__TASKS TO PERFORM__.
• a. Write out the passage of the Winston 500 article starting with "- Date: May" and going on through "length: 2.66 miles (4.28 km)".
• b. List every racing team named in the Winston 500 article.

##### EXTRACT #####

1989 Winston 500
- The 1989 Winston 500 program cover, featuring Phil Parsons.
- Date: May 7, 1989
- Official name: 20th Annual Winston 500
- Location: Lincoln, Alabama, Alabama International Motor Speedway
- Course: Permanent racing facility
- Course length: 2.66 miles (4.28 km)
- Distance: 188 laps, 500.08 mi (804.8 km)
- Scheduled distance: 188 laps, 500.08 mi (804.8 km)
- Average speed: 155.869 miles per hour (250.847 km/h)
- Attendance: 140,000

Pole position
- Driver: Mark Martin; / Roush Racing
- Time: 49.601

Most laps led
- Driver: Davey Allison / Robert Yates Racing
- Laps: 94

Winner
- No. 28: Davey Allison / Robert Yates Racing

Television in the United States
- Network: ESPN
- Announcers: Bob Jenkins, Ned Jarrett, Benny Parsons

Radio in the United States
- Radio: Motor Racing Network

= 1989 Winston 500 =

Ninth race of the 1989 NASCAR Winston Cup Series

The 1989 Winston 500 was the ninth stock car race of the 1989 NASCAR Winston Cup Series season and the 20th iteration of the event. The race was held on Sunday, May 7, 1989, before an audience of 140,000 in Lincoln, Alabama at Alabama International Motor Speedway, a 2.66 miles (4.28 km) permanent triangle-shaped superspeedway. The race took the scheduled 188 laps to complete. In the final laps of the race, Robert Yates Racing driver Davey Allison would make a late-race charge to the lead, passing for the lead with nine laps left in the race to take his fifth career NASCAR Winston Cup Series victory and his first victory of the season. To fill out the top three, Junior Johnson & Associates driver Terry Labonte and Roush Racing driver Mark Martin would finish second and third, respectively.

##### EXTRACTED INFORMATION #####

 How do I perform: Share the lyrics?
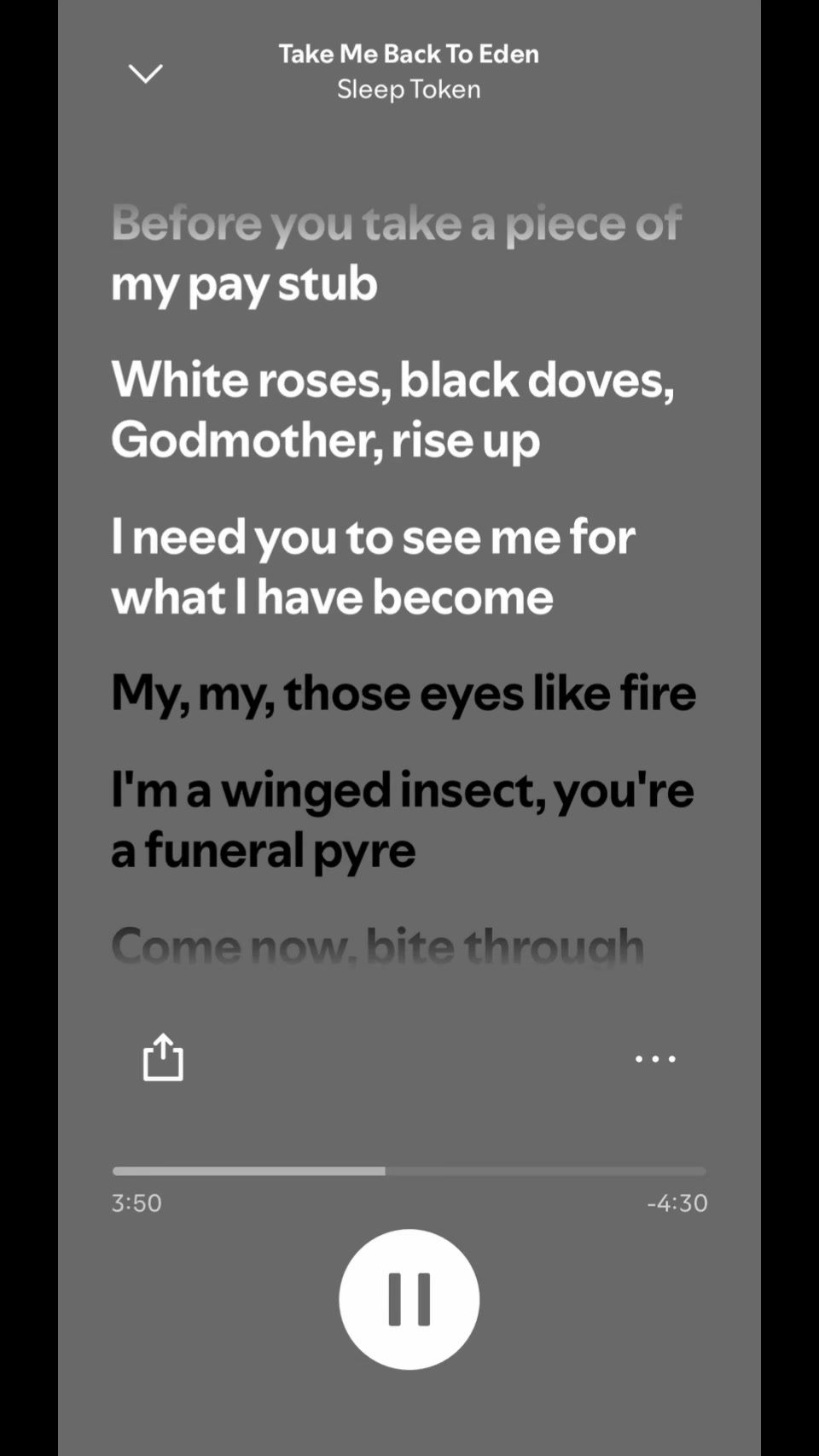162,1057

#####
##### EXTRACTED INFORMATION #####

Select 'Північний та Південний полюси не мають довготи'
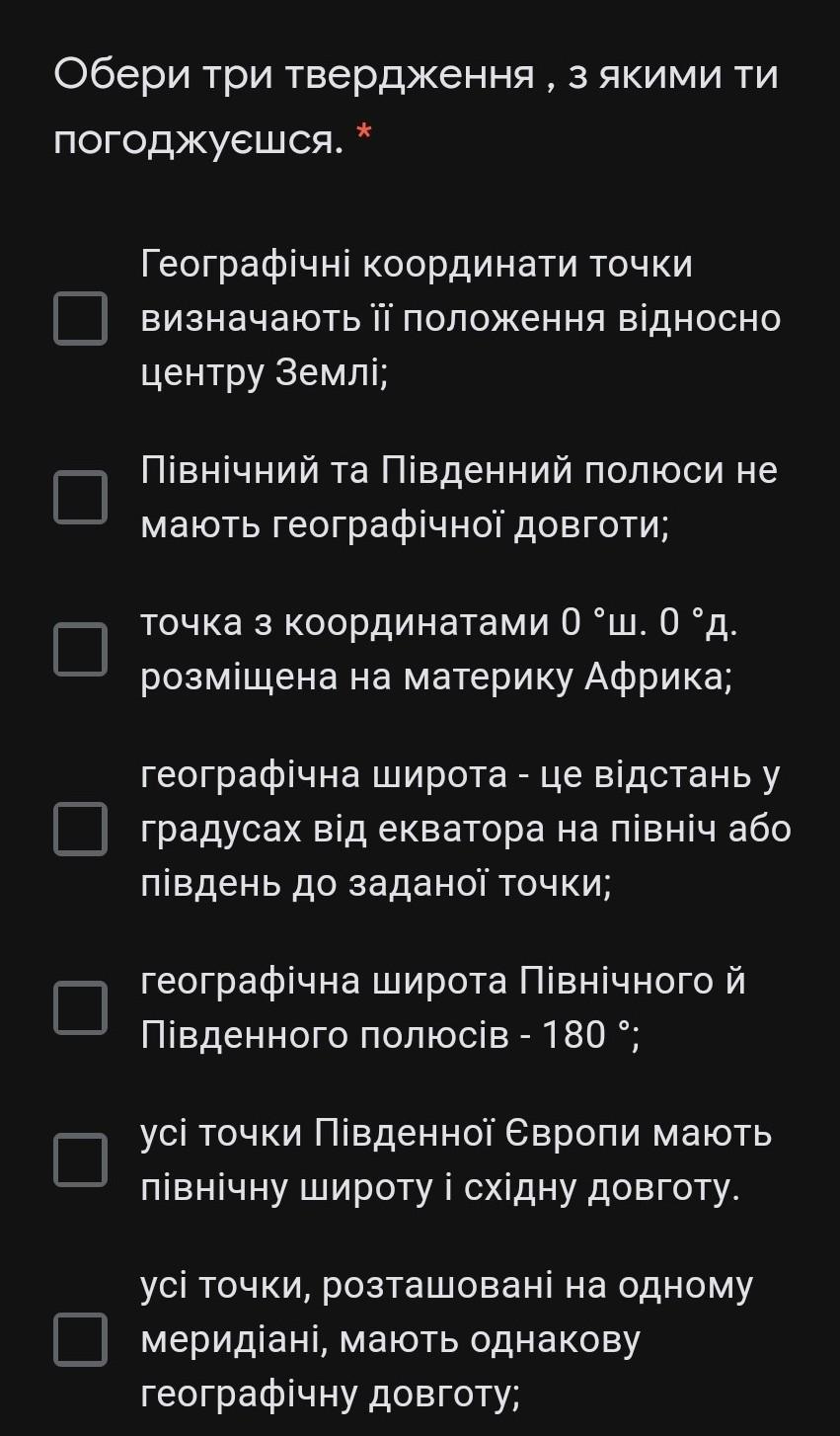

#####

__SOLUTIONS__.
• a.
- Date: May 7, 1989
- Official name: 20th Annual Winston 500
- Location: Lincoln, Alabama, Alabama International Motor Speedway
- Course: Permanent racing facility
- Course length: 2.66 miles (4.28 km)

• b.
Roush Racing
Robert Yates Racing
Junior Johnson & Associates